** Exercise directions **
The expected answer comprises all lines from the entries that contain the string "bottom".

Stored data
##############################

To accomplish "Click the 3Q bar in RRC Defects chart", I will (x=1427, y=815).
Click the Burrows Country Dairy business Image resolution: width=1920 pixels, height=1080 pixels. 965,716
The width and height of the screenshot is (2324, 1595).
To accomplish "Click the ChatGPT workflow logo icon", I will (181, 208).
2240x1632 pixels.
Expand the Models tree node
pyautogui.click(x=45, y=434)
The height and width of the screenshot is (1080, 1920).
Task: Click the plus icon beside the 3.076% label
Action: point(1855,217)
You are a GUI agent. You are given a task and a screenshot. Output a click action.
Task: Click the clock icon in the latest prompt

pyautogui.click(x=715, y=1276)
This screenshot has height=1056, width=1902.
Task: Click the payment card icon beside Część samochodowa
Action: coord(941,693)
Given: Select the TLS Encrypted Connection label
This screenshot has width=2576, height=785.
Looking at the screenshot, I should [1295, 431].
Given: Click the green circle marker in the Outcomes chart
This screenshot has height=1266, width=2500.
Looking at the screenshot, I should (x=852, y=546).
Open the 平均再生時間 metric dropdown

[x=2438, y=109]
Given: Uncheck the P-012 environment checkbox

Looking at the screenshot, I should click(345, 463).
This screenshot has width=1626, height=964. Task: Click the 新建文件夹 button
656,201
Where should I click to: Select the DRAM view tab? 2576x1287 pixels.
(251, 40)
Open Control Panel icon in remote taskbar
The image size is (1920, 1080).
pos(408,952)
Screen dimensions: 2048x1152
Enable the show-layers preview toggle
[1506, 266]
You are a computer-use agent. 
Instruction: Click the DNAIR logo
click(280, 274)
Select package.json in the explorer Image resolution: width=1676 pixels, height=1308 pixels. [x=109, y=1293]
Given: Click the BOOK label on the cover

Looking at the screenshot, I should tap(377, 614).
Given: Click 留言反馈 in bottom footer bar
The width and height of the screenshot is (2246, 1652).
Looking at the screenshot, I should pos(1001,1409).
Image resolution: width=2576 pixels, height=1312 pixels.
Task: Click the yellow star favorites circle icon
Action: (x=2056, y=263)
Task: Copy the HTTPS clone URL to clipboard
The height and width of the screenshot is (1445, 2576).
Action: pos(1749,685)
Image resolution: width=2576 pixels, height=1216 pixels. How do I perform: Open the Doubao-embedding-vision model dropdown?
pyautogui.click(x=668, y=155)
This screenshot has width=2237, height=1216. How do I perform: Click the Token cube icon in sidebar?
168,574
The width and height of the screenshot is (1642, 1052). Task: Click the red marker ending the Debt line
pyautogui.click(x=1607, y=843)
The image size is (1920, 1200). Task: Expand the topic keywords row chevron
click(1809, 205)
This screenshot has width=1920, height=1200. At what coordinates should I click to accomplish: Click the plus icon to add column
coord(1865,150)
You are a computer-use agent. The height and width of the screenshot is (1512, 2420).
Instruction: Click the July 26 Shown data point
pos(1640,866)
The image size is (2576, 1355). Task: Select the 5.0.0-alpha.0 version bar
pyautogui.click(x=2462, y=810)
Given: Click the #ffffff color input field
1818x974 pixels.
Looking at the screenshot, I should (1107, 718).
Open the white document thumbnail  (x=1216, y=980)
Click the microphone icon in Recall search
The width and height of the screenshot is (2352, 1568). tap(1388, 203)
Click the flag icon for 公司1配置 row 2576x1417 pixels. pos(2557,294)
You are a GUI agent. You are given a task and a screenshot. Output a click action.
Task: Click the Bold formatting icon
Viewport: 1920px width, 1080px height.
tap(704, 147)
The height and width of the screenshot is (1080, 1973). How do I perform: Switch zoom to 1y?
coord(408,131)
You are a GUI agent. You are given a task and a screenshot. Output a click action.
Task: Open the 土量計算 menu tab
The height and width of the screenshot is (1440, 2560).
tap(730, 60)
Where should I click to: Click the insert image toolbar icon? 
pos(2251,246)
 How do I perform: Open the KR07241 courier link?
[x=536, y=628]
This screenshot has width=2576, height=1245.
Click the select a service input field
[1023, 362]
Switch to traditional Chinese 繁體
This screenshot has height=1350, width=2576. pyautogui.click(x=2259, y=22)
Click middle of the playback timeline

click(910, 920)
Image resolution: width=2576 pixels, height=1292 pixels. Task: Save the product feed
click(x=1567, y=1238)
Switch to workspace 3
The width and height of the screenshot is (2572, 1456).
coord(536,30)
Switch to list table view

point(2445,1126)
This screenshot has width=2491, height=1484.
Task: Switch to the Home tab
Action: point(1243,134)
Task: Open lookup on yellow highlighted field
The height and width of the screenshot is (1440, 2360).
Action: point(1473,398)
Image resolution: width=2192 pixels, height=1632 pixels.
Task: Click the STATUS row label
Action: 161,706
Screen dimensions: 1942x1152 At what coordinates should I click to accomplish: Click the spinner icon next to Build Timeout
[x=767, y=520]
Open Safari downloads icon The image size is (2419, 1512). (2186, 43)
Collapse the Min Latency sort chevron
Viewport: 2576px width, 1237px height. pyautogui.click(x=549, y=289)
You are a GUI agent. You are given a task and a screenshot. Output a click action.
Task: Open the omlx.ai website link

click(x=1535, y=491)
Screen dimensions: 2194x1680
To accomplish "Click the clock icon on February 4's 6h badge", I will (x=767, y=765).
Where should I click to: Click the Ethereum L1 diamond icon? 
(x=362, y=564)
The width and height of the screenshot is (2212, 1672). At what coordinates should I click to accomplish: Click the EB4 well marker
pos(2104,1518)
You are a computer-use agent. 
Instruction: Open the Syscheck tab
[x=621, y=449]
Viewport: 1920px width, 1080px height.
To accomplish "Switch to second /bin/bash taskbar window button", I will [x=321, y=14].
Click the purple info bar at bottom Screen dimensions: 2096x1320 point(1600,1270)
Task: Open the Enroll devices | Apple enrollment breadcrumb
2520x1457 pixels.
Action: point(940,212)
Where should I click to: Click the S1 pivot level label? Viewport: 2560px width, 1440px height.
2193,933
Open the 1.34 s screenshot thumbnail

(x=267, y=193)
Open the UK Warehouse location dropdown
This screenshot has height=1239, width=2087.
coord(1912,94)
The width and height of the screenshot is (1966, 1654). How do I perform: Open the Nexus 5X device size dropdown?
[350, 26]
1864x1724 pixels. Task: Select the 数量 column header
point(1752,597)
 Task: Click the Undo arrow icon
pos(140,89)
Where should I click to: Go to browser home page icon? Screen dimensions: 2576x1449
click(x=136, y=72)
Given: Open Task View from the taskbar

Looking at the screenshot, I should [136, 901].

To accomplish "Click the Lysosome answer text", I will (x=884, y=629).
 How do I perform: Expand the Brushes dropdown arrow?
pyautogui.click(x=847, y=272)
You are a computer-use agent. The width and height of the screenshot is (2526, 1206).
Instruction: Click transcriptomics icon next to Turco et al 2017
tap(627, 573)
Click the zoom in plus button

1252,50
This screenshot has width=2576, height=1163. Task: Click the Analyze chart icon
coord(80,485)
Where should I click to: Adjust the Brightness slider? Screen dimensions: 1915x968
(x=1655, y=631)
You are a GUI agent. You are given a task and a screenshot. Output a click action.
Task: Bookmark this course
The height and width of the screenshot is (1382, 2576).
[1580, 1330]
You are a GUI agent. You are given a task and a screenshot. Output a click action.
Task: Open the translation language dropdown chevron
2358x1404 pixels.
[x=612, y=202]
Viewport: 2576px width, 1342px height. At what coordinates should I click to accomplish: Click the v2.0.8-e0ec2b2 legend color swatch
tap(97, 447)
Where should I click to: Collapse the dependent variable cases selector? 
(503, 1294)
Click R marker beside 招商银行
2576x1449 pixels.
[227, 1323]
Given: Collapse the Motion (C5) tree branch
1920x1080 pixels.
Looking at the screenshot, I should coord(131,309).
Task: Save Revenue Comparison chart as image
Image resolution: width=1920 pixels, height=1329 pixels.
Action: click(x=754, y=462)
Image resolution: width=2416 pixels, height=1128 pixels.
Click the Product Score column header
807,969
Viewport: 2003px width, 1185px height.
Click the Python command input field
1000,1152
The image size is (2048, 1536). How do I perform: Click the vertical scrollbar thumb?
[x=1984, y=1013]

##############################

** Response area **
Given: Click 留言反馈 in bottom footer bar
Click the purple info bar at bottom Screen dimensions: 2096x1320 point(1600,1270)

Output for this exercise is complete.